EXCERPT PROVIDED:
Graph theoretical and NBS (Melbourne Neuropsychiatry Center, The University of Melbourne and Melbourne Health, Australia) analyses were applied to investigate systematic alterations of whole-brain structural topological organization and structural connectivity between the two groups. GTA was performed on the interregional connectivity matrix by using Graph Analysis Toolbox (GAT, Stanford University School of Medicine, Stanford, CA, USA). In the ANCOVA, age and sex, both of which were significantly different between groups, were used as covariates. The topological measures of structural brain networks were calculated, including clustering coefficient (C), normalized clustering coefficient (γ), local efficiency (Elocal), characteristic path length (L), normalized characteristic path length (λ), global efficiency (Eglobal), small-worldness index (σ), assortativity, transitivity, and modularity. Both P-value <0.05 for the permutation test in GTA and the two-sample t-test in NBS were considered to indicate statistical significance. The BrainNet viewer was used to visualize significant differences in sub-networks between the two groups revealed from NBS analysis.

Results

Altered DTI indices between obese subjects and non-obese HCs

The AD value of the posterior limb of internal capsule was lower in the obese subjects compared with the non-obese HC. The RD value of the superior corona radiata was lower in the obese subjects compared with the non-obese HC. The MD values of posterior limb of internal capsule and superior longitudinal fasciculus were also lower in the obese subjects compared with the non-obese HC (Figure 1).

Figure 1 The significant differences of DTI indices between obese subjects and non-obese HC.
Notes: Significantly (A) lower AD of the posterior limb of the internal capsule and (B) lower RD of the right superior corona radiata were found in obese subjects compared with non-obese HC with significantly lower MD of (C) the right posterior limb of the internal capsule and (D) right superior longitudinal fasciculus. The color bar represents the t-score (P<0.05, corrected by the FDR).
Abbreviations: AD, axial diffusivity; DTI, diffusion tensor imaging; FDR, false discovery rate; HC, healthy controls; MD, mean diffusivity; RD, radial diffusivity.

The correlation between DTI indices, BMI, and HADS scores

In the correlation between DTI indices, BMI, and HADS scores, a significant negative correlation between BMI and the AD value in the posterior limb of the internal capsule was observed across all subjects (N=50). A significant negative correlation was also observed between BMI and RD values in the corpus callosum (Figure 2A and B). There was no significant correlation between BMI and the FA, MD value. A significant negative correlation between anxiety scores and AD values in the corpus callosum and superior frontal blade was observed; in addition, a significant negative correlation between anxiety scores and RD value was observed in the superior frontal blade (Figure 2CE). There was no significant correlation between anxiety scores and FA, MD value. A significant negative correlation between depression scores and AD value in the corpus callosum was also found, as was a significant negative correlation between depression scores and RD value in the sagittal stratum. A significant positive correlation between depression scores was also observed between depression scores and MD value (Figure 2FH). There was no significant correlation between depression scores and FA value.

Figure 2 The correlation between DTI indices, BMI, and HADS scores.

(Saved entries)

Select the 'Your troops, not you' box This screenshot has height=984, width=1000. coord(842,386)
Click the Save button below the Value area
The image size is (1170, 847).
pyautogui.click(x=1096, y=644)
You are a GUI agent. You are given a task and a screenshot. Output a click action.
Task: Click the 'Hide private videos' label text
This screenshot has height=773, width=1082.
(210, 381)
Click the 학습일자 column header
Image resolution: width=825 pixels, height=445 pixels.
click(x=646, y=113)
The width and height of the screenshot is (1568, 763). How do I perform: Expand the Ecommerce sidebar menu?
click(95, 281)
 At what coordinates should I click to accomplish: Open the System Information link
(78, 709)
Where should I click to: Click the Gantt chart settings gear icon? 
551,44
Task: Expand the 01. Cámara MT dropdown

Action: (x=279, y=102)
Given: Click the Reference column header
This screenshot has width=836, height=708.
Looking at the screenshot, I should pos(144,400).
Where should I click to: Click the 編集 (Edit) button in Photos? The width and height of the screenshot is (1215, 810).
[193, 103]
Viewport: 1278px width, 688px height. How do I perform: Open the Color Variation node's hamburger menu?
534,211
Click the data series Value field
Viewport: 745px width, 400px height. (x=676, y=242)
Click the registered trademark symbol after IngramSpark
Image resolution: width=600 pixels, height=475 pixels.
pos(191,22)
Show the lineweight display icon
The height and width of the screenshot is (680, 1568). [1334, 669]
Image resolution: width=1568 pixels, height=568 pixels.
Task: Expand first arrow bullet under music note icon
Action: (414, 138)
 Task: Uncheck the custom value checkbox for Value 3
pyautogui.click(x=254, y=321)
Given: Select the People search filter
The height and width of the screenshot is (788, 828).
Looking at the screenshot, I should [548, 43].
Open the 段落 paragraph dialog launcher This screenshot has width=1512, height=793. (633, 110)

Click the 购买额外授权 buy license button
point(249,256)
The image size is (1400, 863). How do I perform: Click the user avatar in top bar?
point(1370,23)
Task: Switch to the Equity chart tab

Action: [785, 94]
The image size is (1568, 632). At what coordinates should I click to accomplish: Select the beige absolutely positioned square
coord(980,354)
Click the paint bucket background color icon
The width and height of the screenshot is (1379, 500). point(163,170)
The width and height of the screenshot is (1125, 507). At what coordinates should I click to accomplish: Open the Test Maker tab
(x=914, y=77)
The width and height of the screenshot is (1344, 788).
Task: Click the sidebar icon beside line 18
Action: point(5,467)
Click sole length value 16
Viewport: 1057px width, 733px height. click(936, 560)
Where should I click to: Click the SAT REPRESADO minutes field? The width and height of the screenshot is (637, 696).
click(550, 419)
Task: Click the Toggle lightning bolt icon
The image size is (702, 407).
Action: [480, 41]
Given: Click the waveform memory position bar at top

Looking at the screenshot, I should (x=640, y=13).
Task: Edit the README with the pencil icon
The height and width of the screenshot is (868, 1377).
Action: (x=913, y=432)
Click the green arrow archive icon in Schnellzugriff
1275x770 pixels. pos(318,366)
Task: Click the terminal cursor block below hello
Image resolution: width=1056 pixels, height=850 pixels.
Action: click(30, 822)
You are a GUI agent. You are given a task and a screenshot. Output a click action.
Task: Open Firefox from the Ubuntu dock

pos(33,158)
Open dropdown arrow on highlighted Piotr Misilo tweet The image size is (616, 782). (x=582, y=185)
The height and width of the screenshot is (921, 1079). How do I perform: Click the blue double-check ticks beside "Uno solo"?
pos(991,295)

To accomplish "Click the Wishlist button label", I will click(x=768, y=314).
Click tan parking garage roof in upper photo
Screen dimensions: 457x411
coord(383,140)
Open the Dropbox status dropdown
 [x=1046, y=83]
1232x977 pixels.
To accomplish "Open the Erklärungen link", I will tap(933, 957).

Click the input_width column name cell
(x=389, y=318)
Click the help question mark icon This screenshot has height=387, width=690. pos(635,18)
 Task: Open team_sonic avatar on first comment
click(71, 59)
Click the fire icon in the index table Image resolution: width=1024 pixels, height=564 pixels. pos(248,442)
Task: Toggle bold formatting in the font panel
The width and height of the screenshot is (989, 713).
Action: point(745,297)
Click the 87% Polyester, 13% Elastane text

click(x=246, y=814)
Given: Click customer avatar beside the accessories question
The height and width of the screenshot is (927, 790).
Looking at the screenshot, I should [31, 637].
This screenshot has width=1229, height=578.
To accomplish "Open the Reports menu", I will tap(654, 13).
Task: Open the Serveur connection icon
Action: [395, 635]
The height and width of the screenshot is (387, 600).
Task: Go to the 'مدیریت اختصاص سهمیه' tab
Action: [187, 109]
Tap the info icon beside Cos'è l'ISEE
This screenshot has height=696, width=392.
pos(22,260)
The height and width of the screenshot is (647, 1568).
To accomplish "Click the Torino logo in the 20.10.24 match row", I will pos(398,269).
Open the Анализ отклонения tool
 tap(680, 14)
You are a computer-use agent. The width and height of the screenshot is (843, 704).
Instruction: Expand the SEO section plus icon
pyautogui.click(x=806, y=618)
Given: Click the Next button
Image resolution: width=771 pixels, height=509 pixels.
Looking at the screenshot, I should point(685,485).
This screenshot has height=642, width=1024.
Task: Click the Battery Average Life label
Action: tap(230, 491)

HOW TO COMPLETE THIS TASK:
Continue the excerpt on brain white matter and network differences in obesity from the point where it stops.

TASK OUTPUT:
Notes: A significant negative correlation between BMI and (A) AD in the posterior limb of the internal capsule, (B) RD in the corpus callosum were found. A significant negative correlation between anxiety scores and (C) AD in the corpus callosum, (D) AD in the superior frontal blade, (E) RD in the superior frontal blade were observed. A significant negative correlation between depression scores and (F) AD in the corpus callosum, (G) RD in the right sagittal stratum were identified. A significant positive correlation between depression scores and (H) MD in the right sagittal stratum was also found. The color bar represents the t-score (P<0.05, corrected by FDR).
Abbreviations: AD, axial diffusivity; BMI, body mass index; DTI, diffusion tensor imaging; FDR, false discovery rate; HADS, Hospital Anxiety and Depression Scale; MD, mean diffusivity; RD, radial diffusivity.

Altered GQI indices between obese subjects and non-obese HCs

The GFA values of the posterior limb of the internal capsule and posterior corona radiata were significantly lower in the obese subjects compared with the non-obese HC. The NQA values of the lentiform nucleus were also significantly lower in the obese subjects compared with non-obese HC (Figure 3).

Figure 3 The significant differences of GQI indices between obese subjects and non-obese HC.
Notes: Significantly lower GFA of the (A) left posterior limb of the internal capsule and (B) right posterior corona radiata were observed in obese subjects when compared to non-obese HC. (C) Significantly lower NQA of the lentiform nucleus was also observed. The color bar represents the t-score (P<0.05, corrected by FDR).
Abbreviations: AD, axial diffusivity; DTI, diffusion tensor imaging; GQI, generalized q-sampling imaging; HC, healthy controls; MD, mean diffusivity.

The correlation between the GQI indices, BMI, and HADS scores

In the correlation between the GQI indices, BMI, and HADS scores, a significant negative correlation between BMI and the GFA value in the posterior limb of the internal capsule was observed; likewise, a significant negative correlation between BMI and NQA values in the corpus callosum and superior frontal blade were observed across all subjects (N=50) (Figure 4AC). A significant negative correlation between anxiety scores and GFA values in the posterior cingulate, lentiform nucleus, and precuneus was observed. Significant negative correlation between anxiety scores and NQA value in the superior corona radiata was also observed (Figure 4DG). A significant negative correlation between depression scores and the GFA value in the precuneus was observed in addition to a significant negative correlation between NQA values in the posterior cingulate and lingual gyrus (Figure 4HJ). There was no significant correlation between BMI, anxiety scores, depression scores, and ISO values.

Figure 4 The correlation between GQI indices, BMI, and HADS scores.
Notes: (A) A significant negative correlation between BMI and GFA of the posterior limb of the internal capsule was found, as was a significant negative correlation between BMI and NQA values in the (B) corpus callosum and (C) superior frontal blade. A significant negative correlation between anxiety scores and GFA values in the (D) posterior cingulate, (E) lentiform nucleus, and (F) precuneus were found, (G) as well as a significant negative correlation between anxiety scores and NQA values in the left superior corona radiata. (H) A significant negative correlation between depression scores and GFA values in the precuneus was observed in addition to a significant negative correlation between depression scores and NQA values in the (I) the posterior cingulate and (J) lingual gyrus. The color bar represents the t-score (P<0.05, corrected by FDR).
Abbreviations: BMI, body mass index; FDR, false discovery rate; GFA, generalized fractional anisotropy; GQI, generalized q-sampling imaging; HADS, Hospital Anxiety and Depression Scale; NQA, normalized quantitative anisotropy.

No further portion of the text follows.